"Kita semua setuju kalau gas yang ada semua kita mau pakai itu," ujar Menko Perekonomian Hatta Rajasa saat ditemui di kantornya, Jalan Lapangan Banteng, Jakarta, Jumat (26/11/2010).
Namun, menurut Hatta, hal tersebut masih sulit dilakukan. Pasalnya, Indonesia belum memiliki infrastruktur untuk penyediaan gas sehingga membutuhkan waktu yang lama untuk merealisasikan rencana pengalihan bahan bakar tersebut.

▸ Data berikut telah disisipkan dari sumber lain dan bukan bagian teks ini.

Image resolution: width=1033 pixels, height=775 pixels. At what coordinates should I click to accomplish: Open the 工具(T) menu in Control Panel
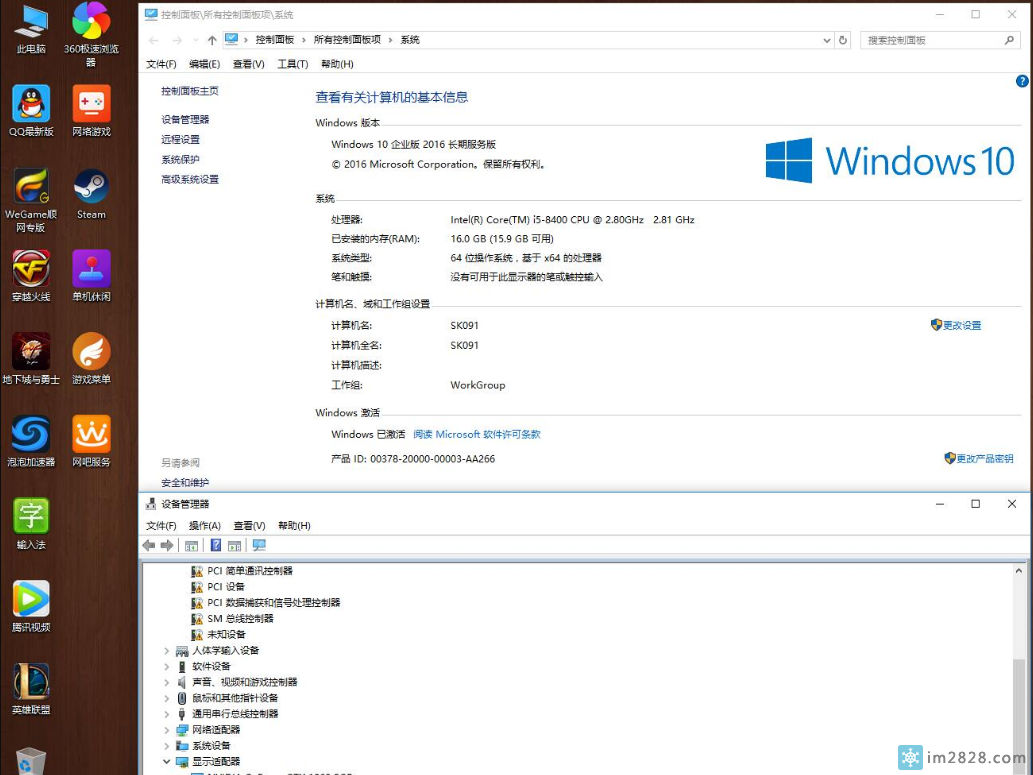click(292, 64)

SCROLL TO CONTINUE WITH CONTENT
Sebagai informasi, pemerintah telah menyiapkan 2 opsi untuk penghematan penggunaan BBM bersubsidi pada tahun depan. Opsi pertama, ujar Hatta, semua plat hitam tidak mendapatkan BBM bersubsidi. Hanya plat kuning roda 4 dan 3 serta nelayan yang berhak mendapatkan BBM bersubsidi.
"Tahun depan hanya 2 opsi, pasti tanggal 1 Januari sudah bisa kita mulai. Opsi pertama, apakah hanya plat kuning roda 4 dan 3 plus nelayan yang menerima subsidi, plat hitam tidak tentu. Nelayan itu karena kecenderungan melautnya lebih jauh, jadi butuh lebih besar,"
Sedangkan opsi kedua, BBM bersubsidi tidak diberikan pada kendaraan plat hitam tahun 2005 ke atas. Sedangkan untuk kepastian mana opsi yang akan diberlakukan pada 1 Januari tahun depan, pemerintah akan membahasnya pada sekitar 6-9 Desember 2010.
"Antisipasi mengenai hal ini masih dilakukan pembicaraan dengan dewan," tandasnya.